Além disso, não pode o AIMI incidir sobre o património imobiliário das sociedades de mediação imobiliária, pois que constitui o substrato da sua actividade e não pode ser considerado como indiciador da sua capacidade contributiva para efeitos de tributação em AIMI, pois não indicia fortuna ou riqueza.
Na sequência destes fundamentos entende que devem ser desaplicados às sociedades imobiliárias os artigos 135º.-A e 135º.-B do CIMI, por inconstitucionais, por violação dos princípios da igualdade e da igualdade na tributação fiscal, previstos nos artigos 13º. e 104º., nº. 3 da CRP.
Por isso, pede a procedência do presente pedido formulado de anulação da liquidação, com a consequente condenação da AT a devolver ao Requerente o imposto indevidamente liquidado e por ele pago, com a condenação da AT ao pagamento de juros indemnizatórios, à taxa legal, contados até integral reembolso ao Requerente do montante indevidamente pago.
É Requerida a AUTORIDADE TRIBUTÁRIA E ADUANEIRA.

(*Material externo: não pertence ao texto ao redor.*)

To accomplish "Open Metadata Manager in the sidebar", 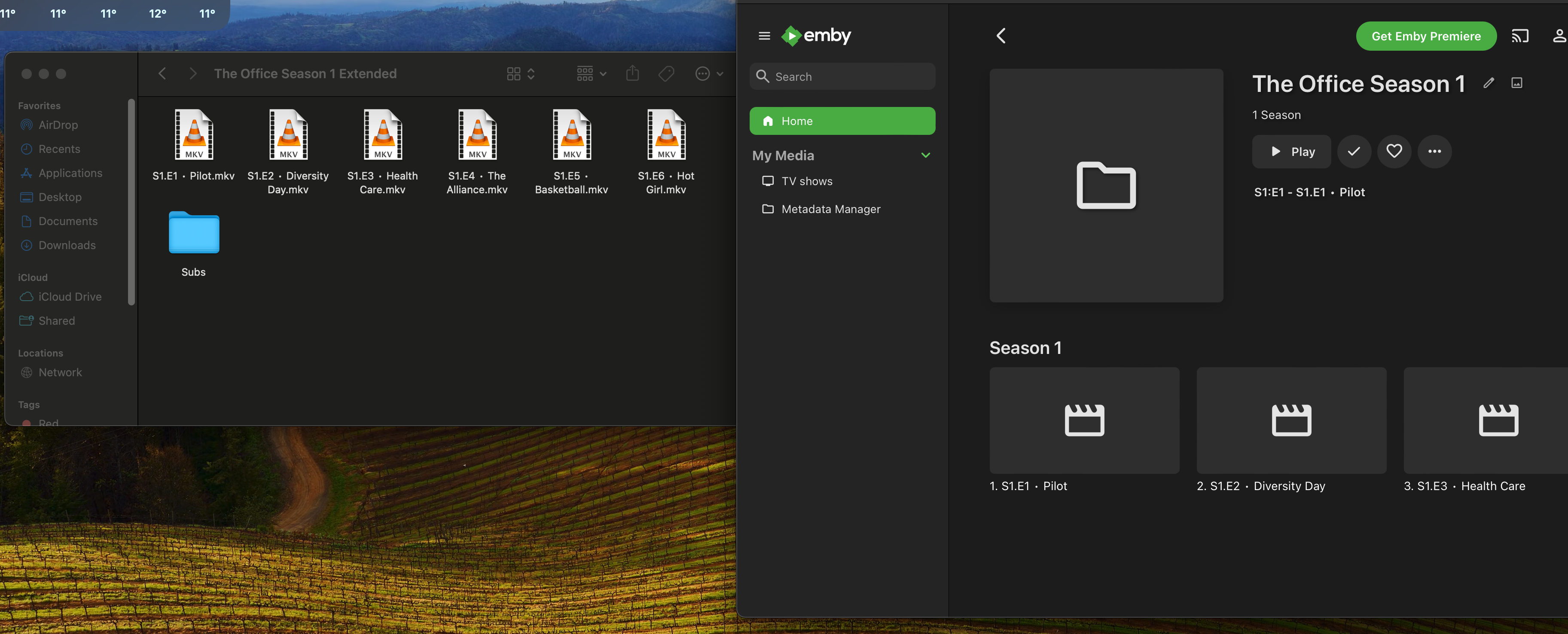I will pyautogui.click(x=830, y=209).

O pedido de constituição do tribunal arbitral foi aceite pelo Senhor Presidente do CAAD e automaticamente notificado à Autoridade Tributária e Aduaneira em 26-12-2018.
Nos termos do disposto na alínea a) do n.º 2 do artigo 6.º e da alínea b) do n.º 1 do artigo 11.º do RJAT, na redacção introduzida pelo artigo 228.º da Lei n.º 66-B/2012, de 31 de Dezembro, o Conselho Deontológico designou como árbitro singular o signatário, que comunicou a aceitação do encargo no prazo aplicável.

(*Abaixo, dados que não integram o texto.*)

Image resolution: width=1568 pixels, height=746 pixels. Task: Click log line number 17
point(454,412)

Em 26-12-2018 foram as partes devidamente notificadas dessa designação, não tendo manifestado vontade de recusar a designação do árbitro, nos termos conjugados do artigo 11.º n.º 1 alíneas a) e b) do RJAT e dos artigos 6.º e 7.º do Código Deontológico.

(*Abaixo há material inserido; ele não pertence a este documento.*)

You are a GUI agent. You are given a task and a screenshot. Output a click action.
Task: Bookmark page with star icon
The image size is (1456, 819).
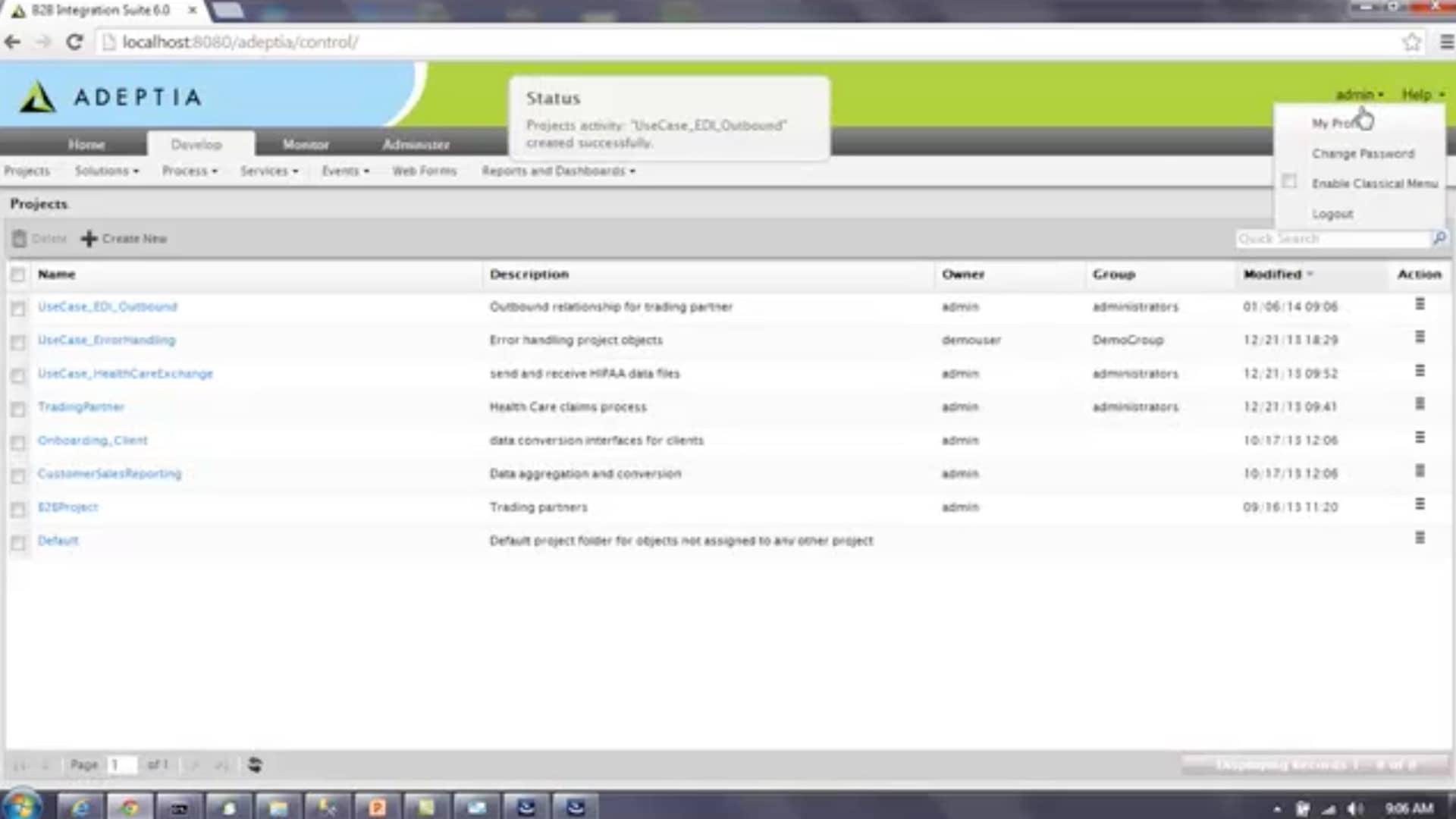(1410, 42)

Assim, em conformidade com o preceituado na alínea c) do n.º 1 do artigo 11.º do RJAT, na redacção introduzida pelo artigo 228.º da Lei n.º 66-B/2012, de 31 de Dezembro, o tribunal arbitral singular foi constituído em 6-3-2019.
Notificada para responder em 7/3/2019, a Autoridade Tributária e Aduaneira (doravante designada de AT) apresentou resposta em 18-3-2019, na qual com abundante citação doutrinal e jurisprudencial refuta os argumentos da requerente, entendendo que não há razões para tratamento diferenciado das empresas imobiliárias e, por outro lado, todos os terrenos para construção devem ser objecto de tributação em AIMI, independentemente da finalidade dos prédios que o proprietário se propõe construir nesses terrenos.
Consequentemente, não existe qualquer violação de preceitos constitucionais pela AT na interpretação que faz das normas dos artigos 135º.-A e 135º.-B do CIMI, requerendo que, caso seja entendida existência de inconstitucionalidade, seja a decisão proferida notificada ao Ministério Público, para os efeitos do artº. 280º., nº. 3 da CRP e do artº. 72º., nº. 3 da Lei do Tribunal Constitucional.
Por despacho arbitral de 13-4-2019, foi dispensada a reunião prevista no artigo 18º, do RJAT e facultou-se às partes a possibilidade de, querendo, apresentarem, alegações escritas, podendo o Requerente fazê-lo no prazo de 10 dias, contados da notificação do desse despacho, e a AT no mesmo prazo, contado da notificação das alegações do Requerente, ou da falta de apresentação das mesmas.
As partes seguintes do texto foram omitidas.